As an example, she noted the struggle to use full-body scanners at airports caused worries that they would invade people’s privacy.

The scanners are useful in identifying explosives or other nonmetal weapons that ordinary metal-detectors might miss — such as the explosives that authorities said were successfully brought on board the Detroit-bound airliner on Christmas Day by Nigerian Umar Farouk Abdulmutallab.

One major problem with the full body scanners is that, despite the administration’s constant nagging that the scans can’t be saved, we know that they can be. Our constitutional rights also allow us to say we do not want to go through the scanners and would rather have a pat down.

The Constitution and our form of government was created to protect our civil rights and civil liberties from a government that would prefer to keep tabs on every aspect of every citizens’ lives.

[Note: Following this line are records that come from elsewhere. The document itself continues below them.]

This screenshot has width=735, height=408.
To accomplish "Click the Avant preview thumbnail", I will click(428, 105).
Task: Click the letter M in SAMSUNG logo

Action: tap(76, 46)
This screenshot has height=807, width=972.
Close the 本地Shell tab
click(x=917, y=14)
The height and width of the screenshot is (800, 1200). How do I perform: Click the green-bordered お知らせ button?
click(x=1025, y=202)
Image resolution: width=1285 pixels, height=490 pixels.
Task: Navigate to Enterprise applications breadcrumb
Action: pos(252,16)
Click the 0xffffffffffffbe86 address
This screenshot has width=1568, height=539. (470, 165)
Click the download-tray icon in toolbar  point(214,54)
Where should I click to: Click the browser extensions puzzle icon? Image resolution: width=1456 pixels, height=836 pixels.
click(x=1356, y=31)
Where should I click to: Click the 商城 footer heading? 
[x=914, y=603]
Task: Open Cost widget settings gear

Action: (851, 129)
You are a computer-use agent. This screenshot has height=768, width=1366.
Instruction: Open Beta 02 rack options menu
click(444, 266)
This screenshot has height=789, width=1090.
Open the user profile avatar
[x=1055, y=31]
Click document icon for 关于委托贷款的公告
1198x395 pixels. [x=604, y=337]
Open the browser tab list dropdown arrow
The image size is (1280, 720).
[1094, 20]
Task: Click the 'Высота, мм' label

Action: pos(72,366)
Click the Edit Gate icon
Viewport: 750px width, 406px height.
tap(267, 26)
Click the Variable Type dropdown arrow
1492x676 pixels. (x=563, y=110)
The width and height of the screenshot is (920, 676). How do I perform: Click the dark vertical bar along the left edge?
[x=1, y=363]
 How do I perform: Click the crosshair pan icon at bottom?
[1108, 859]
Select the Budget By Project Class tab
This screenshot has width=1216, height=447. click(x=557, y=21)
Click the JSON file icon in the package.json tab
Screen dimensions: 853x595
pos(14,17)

If we continue to erode civil liberties in this country, we might as well just dig up Joe McCarthy and ask him for some tips on how to control the citizenry. The Bush administration said that the Patriot Act was necessary for the same reasons. We had to find the terrorists whether they were here or abroad.

This same story keeps getting pushed more and more over the past few months, which makes one begin to wonder why it’s so important. The smart “terrorists” will, of course, use codes or stay off the internet completely. The government won’t be able to stop those that are truly determined. What will happen is people will feel safe in yet more security theater while the government starts to monitor any website they deem to be anti-government. This is how it always works. It doesn’t matter which party has the power, they all do the same thing.